INFORMATION GIVEN:
══════════

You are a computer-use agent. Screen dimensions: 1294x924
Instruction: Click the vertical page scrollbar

══════════

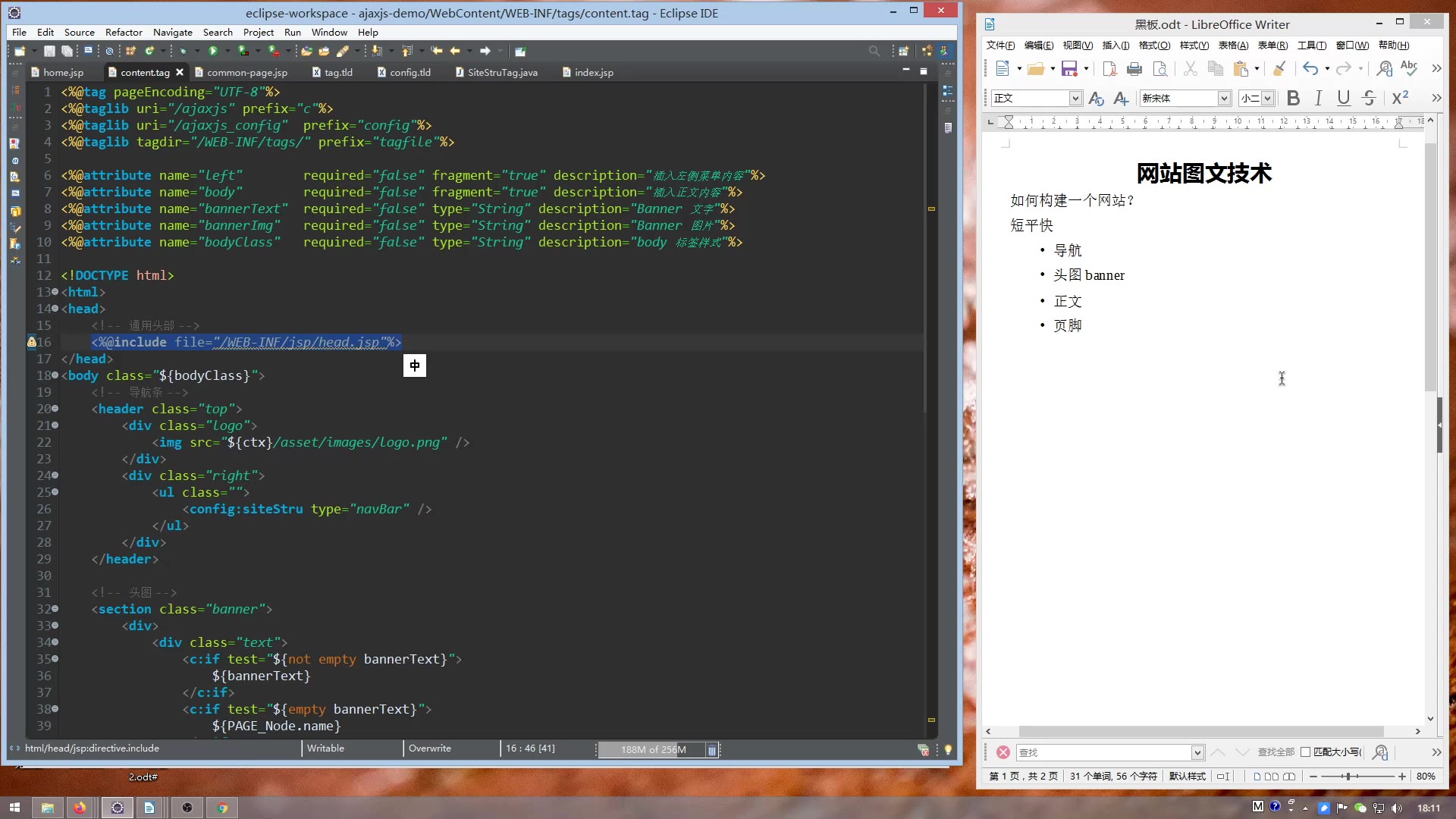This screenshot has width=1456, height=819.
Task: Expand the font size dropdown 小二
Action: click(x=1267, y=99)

══════════

WHAT YOU SHOULD DO: Return the span of lines in the data above that opens at the line with "You are a computer-use" and closes at the line with "Instruction: Click the", exactly, ends included, nothing else.

RESPONSE BOX:
You are a computer-use agent. Screen dimensions: 1294x924
Instruction: Click the vertical page scrollbar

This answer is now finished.